I’ve recently been developing a utility to help validate my blog posts against a set of rules to ensure that I get notified if I accidentally publish an incomplete article. At its core, it’s a set of crawlers that scrape technical content, validate it and then throw some metadata about the content into Cosmos DB (I’m using the Graph API in case you were curious).
It got me wondering if I could make the tool generic enough to be useful to my fellow CDA colleagues, which opened a pandora’s box of possibilities in terms of potential features.
One of the features I’ve been exploring is trying to estimate the popularity of an article based its length, sentiment score and if it contains code snippets.
As I initially wrote the crawler for just my site, it was pretty easy to determine if the programming language used in a snippet, it was almost always going to C# or possibly Swift. I could look at the tags on the post and make an educated decision which yielded accurate results. However, this approach is wholly inadequate when looking at the content my colleagues have been producing as its a wild-west of different technology stacks.
This prompted me to explore how I could utilise the Visual Studio ML.NET model builder preview extension to create a custom model. It aims to make machine learning accessible to those who have limited to no experience with the domain, so I’m the perfect guinea pig! In order to get started, all you need is some training data. In my case, this meant a few evenings manually copy and pasting code snippets into folders.
Once I was approaching ~2000 code snippets, I fired up Visual Studio. If you want to follow along with the below instructions, then grab you’ll need a copy of the data from my GitHub account.
Assuming you’ve created a new solution, you’ll want to right-click the solution explorer and click Add>Machine Learning.
You’ll then be presented with the ML.NET Model Builder scenario picker. Here you can explore the myriad of options available for creating ML models with zero experience! In this example, we’re going to use the ‘Text Classification’ scenario.
For some scenarios, you have the ability to utilise cloud computing, and thus you’re able to select either a local environment or the cloud. Here I’m only offered my local environment, but with the minimal amount of learning required, my machine is more than good enough.
Next up, we need to supply Model Builder with our training data. Below you can see the contents of the CSV file, which incredibly basic. I’ve created two columns, the syntax type and then an example code snippet.

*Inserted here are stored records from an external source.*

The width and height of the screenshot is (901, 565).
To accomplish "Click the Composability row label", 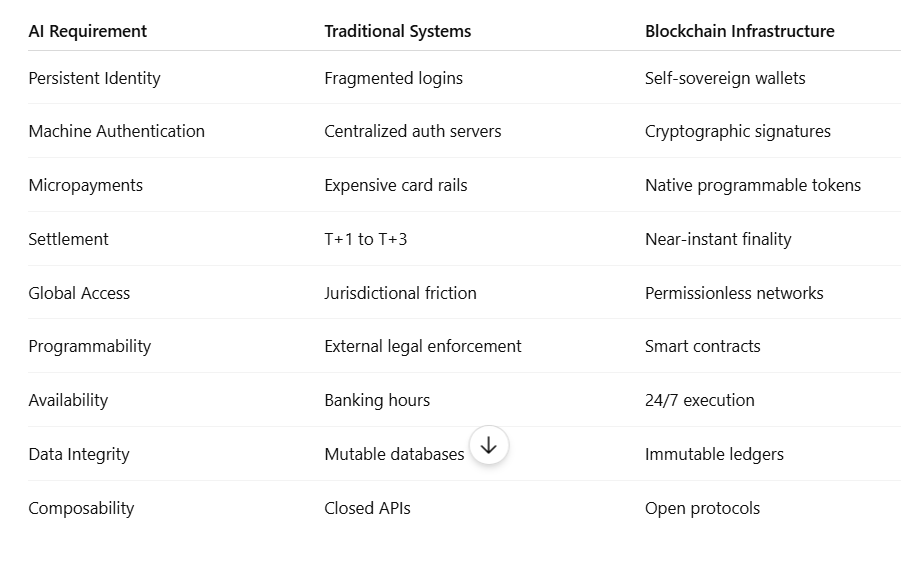I will click(x=82, y=508).
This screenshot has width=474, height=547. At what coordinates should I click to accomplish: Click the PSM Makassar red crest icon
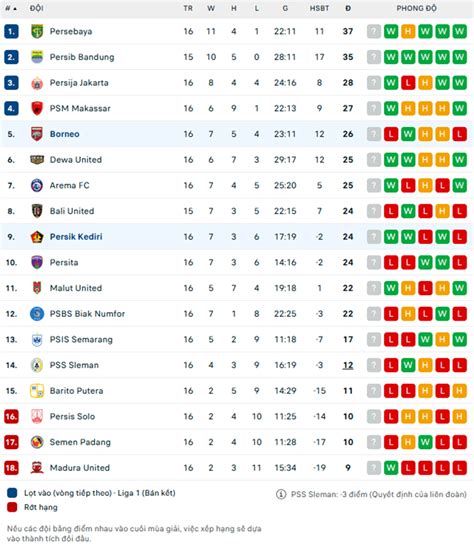[37, 108]
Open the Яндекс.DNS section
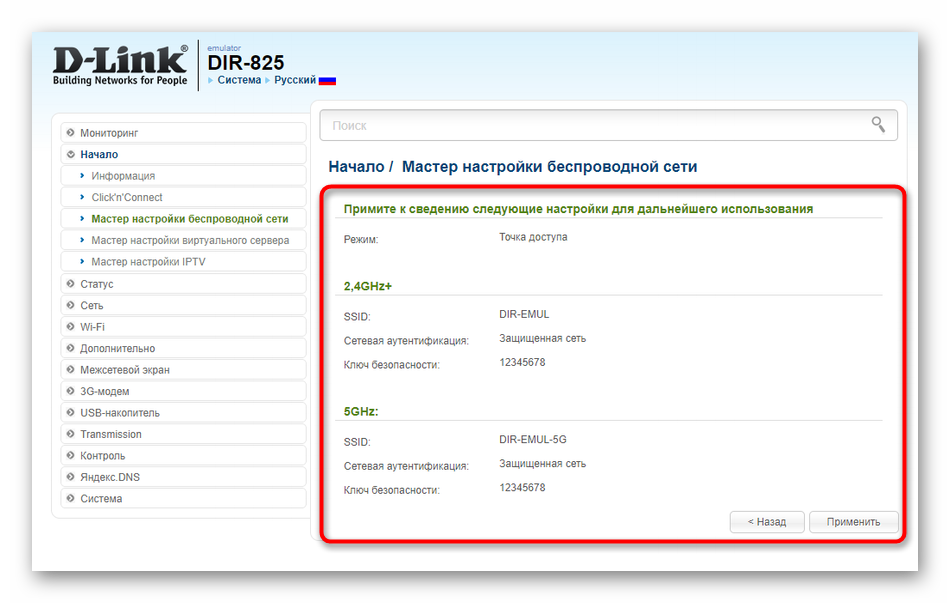The width and height of the screenshot is (950, 603). pyautogui.click(x=110, y=477)
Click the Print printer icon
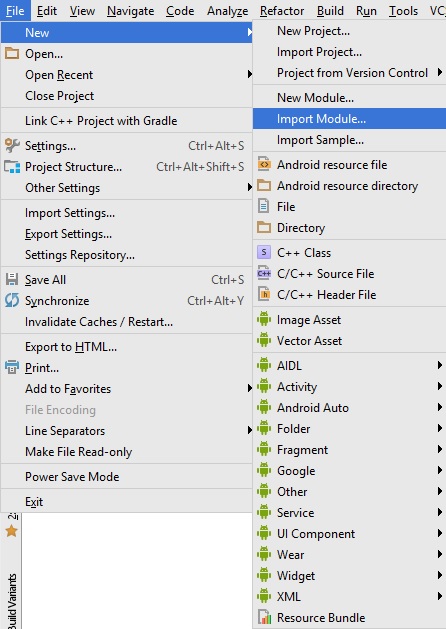 pyautogui.click(x=12, y=367)
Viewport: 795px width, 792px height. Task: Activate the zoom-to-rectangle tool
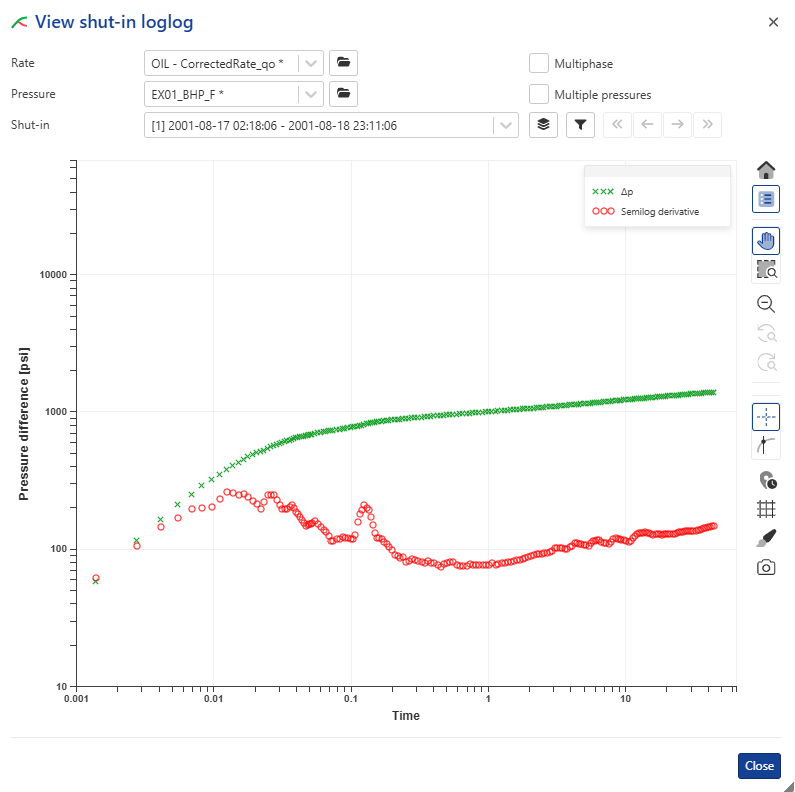(766, 269)
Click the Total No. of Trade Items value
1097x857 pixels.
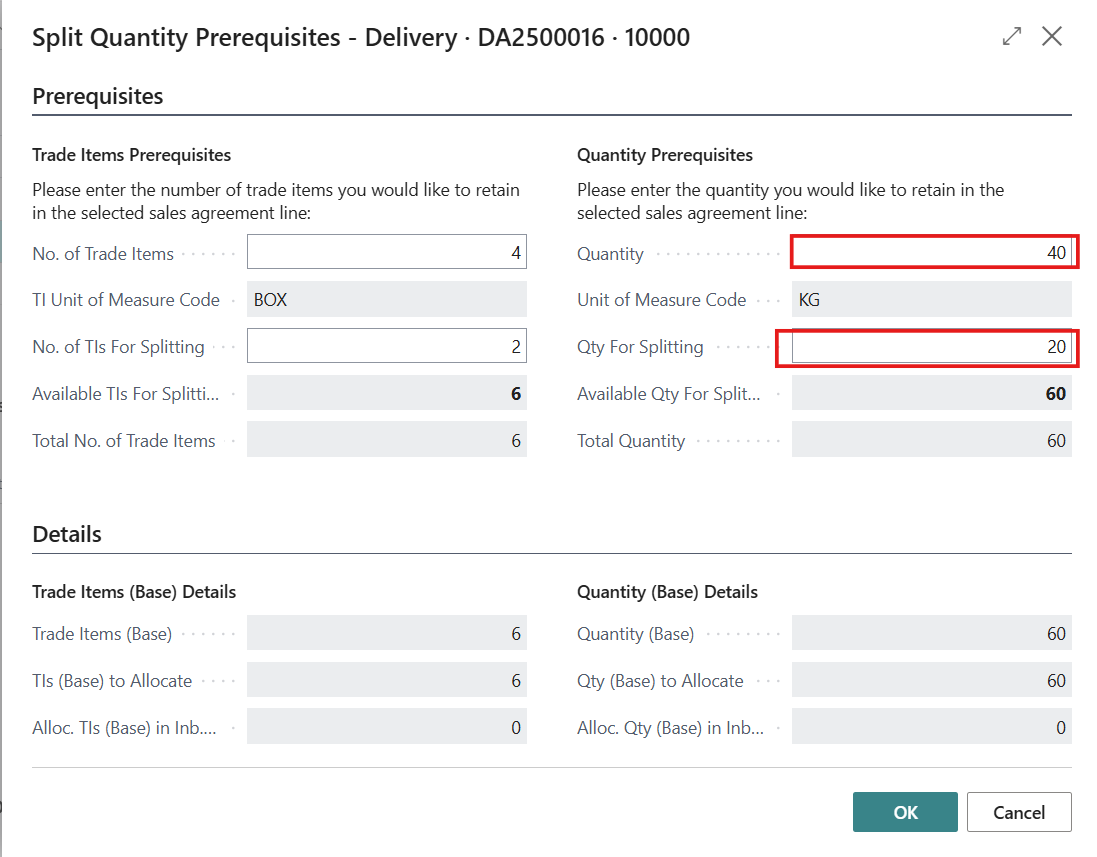pos(386,440)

Once we’re on the Add Data step, we add the merged.csv file and select the Language column as the predict. Once we’ve done this, we’ll see a preview of the data, and if all looks good, then we’re ready to train.
By default, Model Builder will suggest a ‘Time to train’ value which is inadequate and will only yield errors. I’ve found 300 seconds (5 minutes) works perfectly for the amount of training data supplied. You might find you can get away with less time if you experiment.
Once trained, you’ll instantly see the training results, which contains the accuracy percentage of the model. If you’re happy with the accuracy, then you might want to try it out by clicking the Evaluate button.
Passing in a C# snippet, I can see that the model is working well enough for my current needs.
I can then have the Model Builder extension generate the C# projects needed to use the custom ML model in production. It’s as simple as clicking ‘Add Projects’.
And with that, I’m ready to start using my custom machine learning model without having written any code. Model Builder has looked at my sample data, picked the averaged perceptron ova training class and then trained the model, producing an excellent start point.